Given problem: Can you give the records from the line with "The image size is (441, 278)." through the line with "Action: coord(28,137)" as a Markdown table with the columns Row and Line, skipping blank lines and leaving out the pictures?

Data lines:
--- --- ---
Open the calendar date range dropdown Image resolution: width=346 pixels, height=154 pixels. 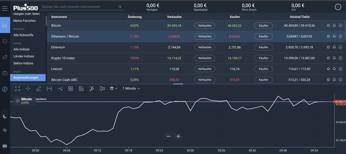click(114, 88)
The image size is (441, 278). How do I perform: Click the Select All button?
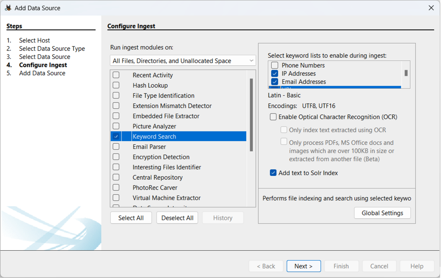(131, 218)
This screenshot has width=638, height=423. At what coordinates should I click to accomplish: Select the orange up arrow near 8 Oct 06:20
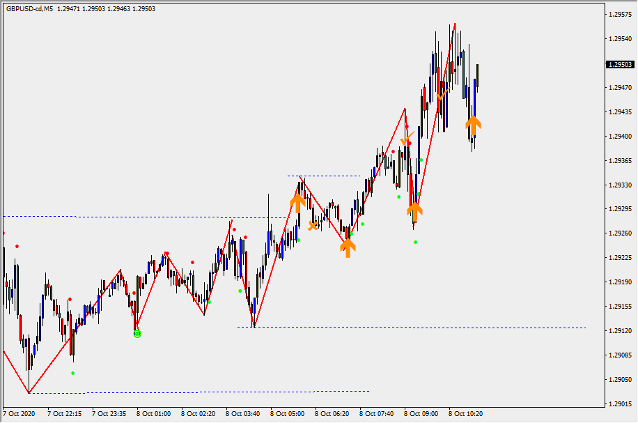click(347, 247)
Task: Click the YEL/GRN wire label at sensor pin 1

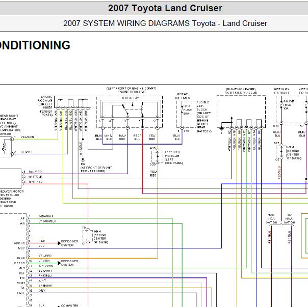Action: coord(28,137)
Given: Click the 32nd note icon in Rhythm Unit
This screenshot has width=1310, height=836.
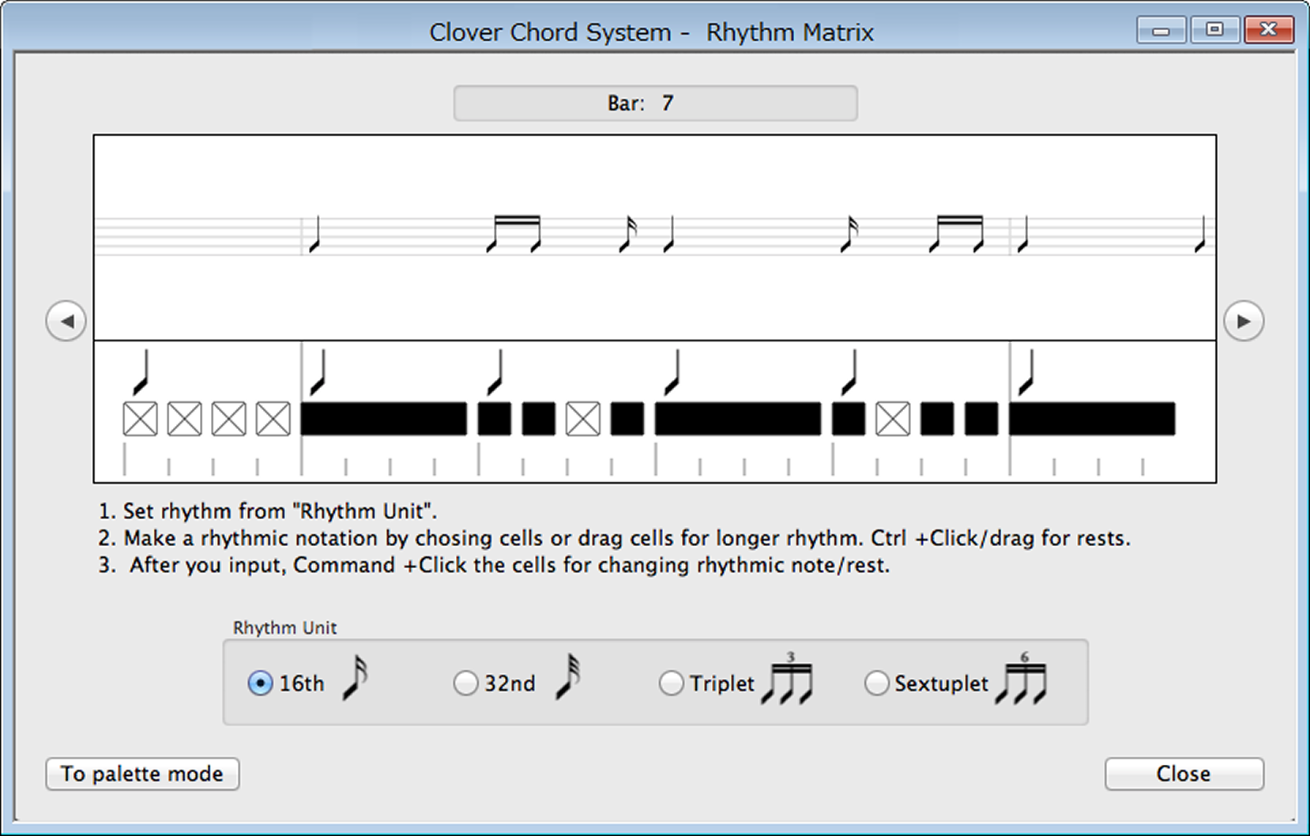Looking at the screenshot, I should [x=569, y=679].
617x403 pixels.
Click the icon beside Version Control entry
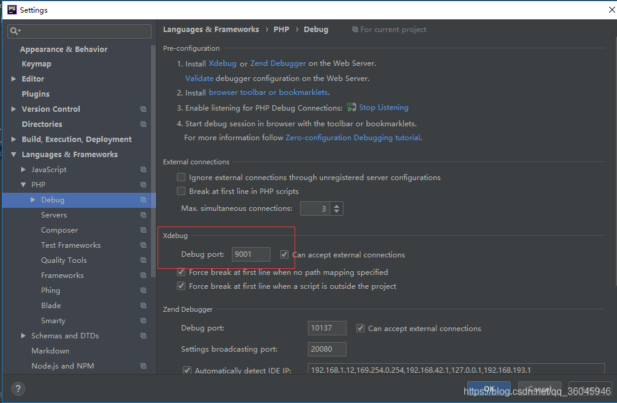click(143, 109)
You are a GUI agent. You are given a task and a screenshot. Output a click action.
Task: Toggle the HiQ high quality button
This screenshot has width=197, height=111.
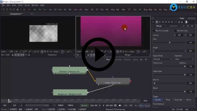click(126, 105)
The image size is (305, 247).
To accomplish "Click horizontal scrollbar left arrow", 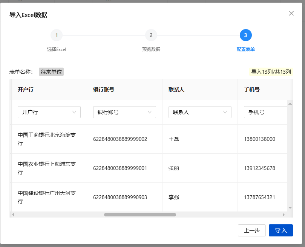I will (x=13, y=215).
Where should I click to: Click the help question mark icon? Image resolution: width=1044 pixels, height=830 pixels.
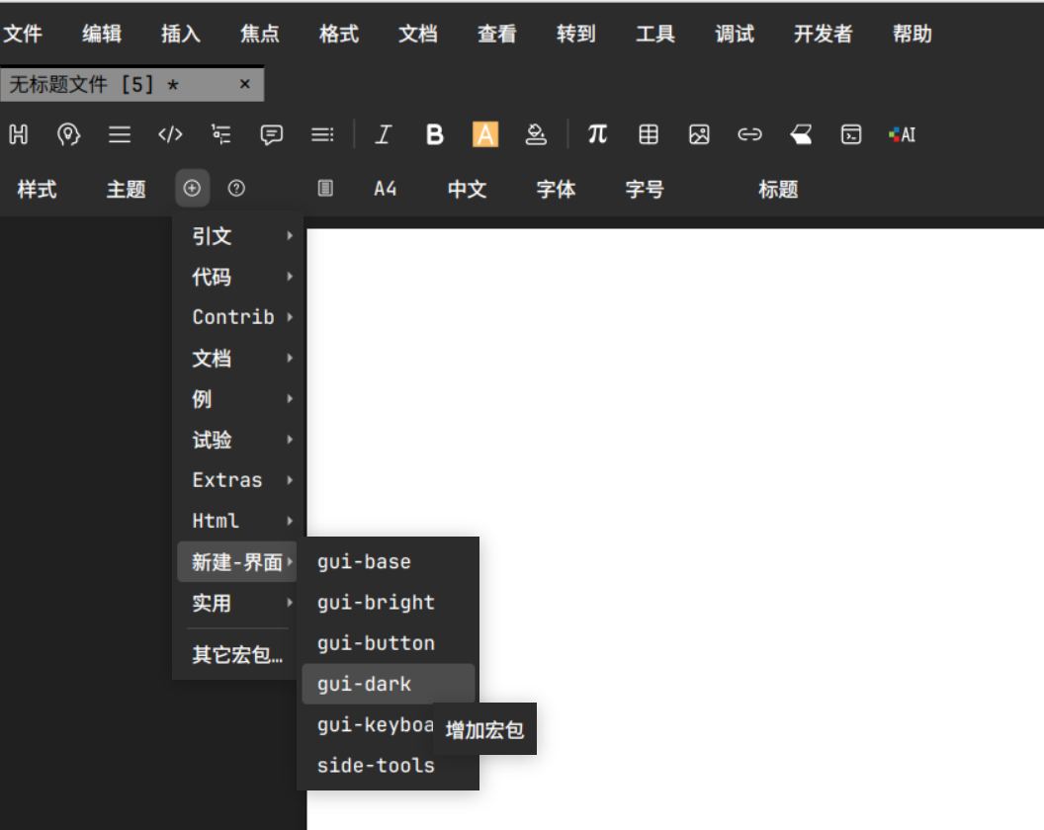pos(236,189)
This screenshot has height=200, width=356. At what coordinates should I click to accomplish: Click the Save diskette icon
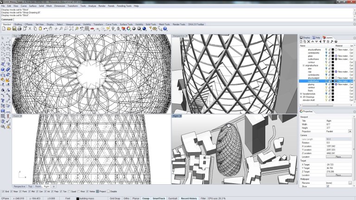click(13, 29)
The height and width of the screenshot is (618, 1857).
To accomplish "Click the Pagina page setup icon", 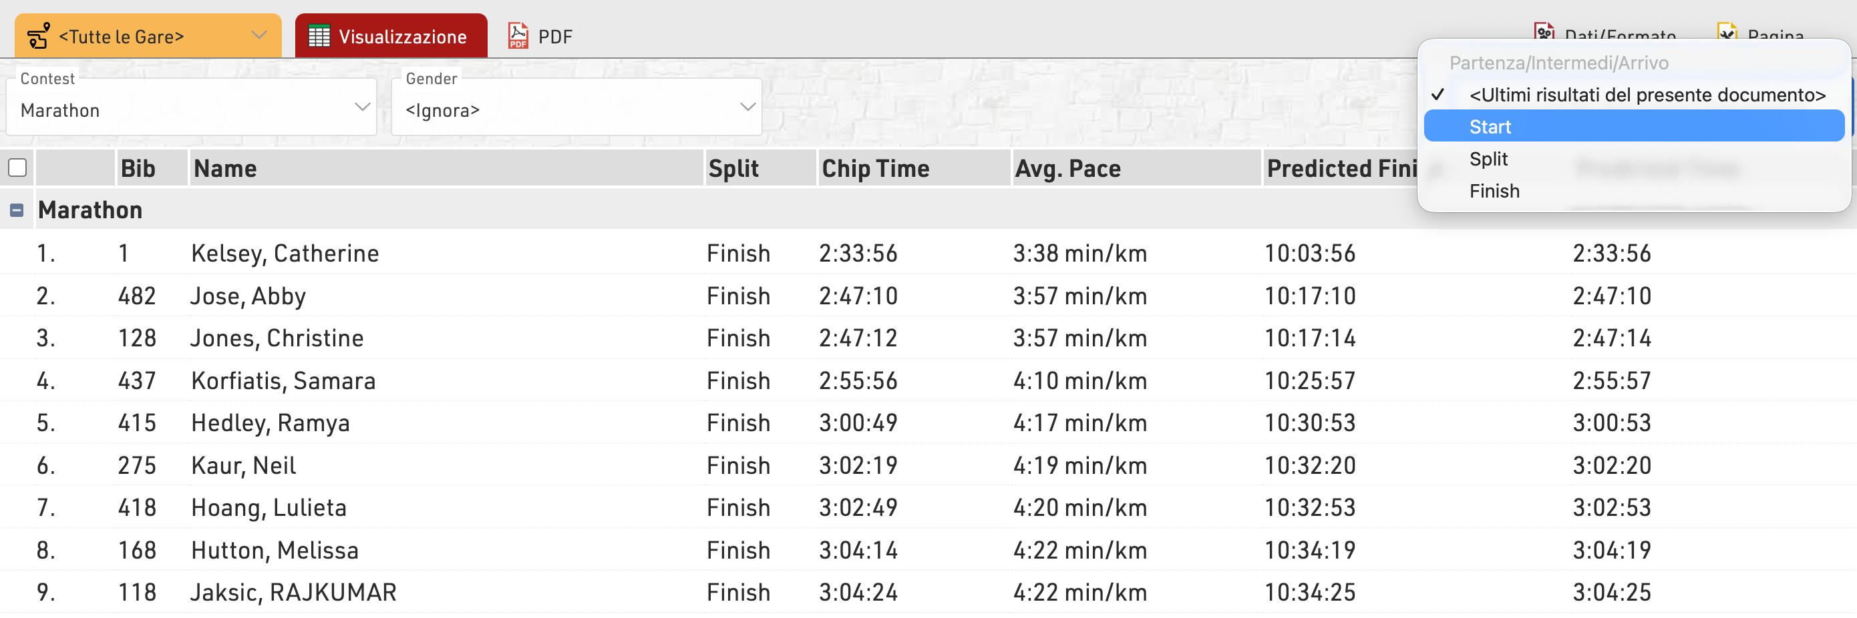I will click(1727, 32).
--- --- ---
Answer to this task:
| Row | Line |
|---|---|
| 1 | The image size is (441, 278). How do I perform: Click the Select All button? |
| 2 | (131, 218) |
| 3 | This screenshot has width=638, height=423. At what coordinates should I click to accomplish: Select the orange up arrow near 8 Oct 06:20 |
| 4 | click(347, 247) |
| 5 | Task: Click the YEL/GRN wire label at sensor pin 1 |
| 6 | Action: coord(28,137) |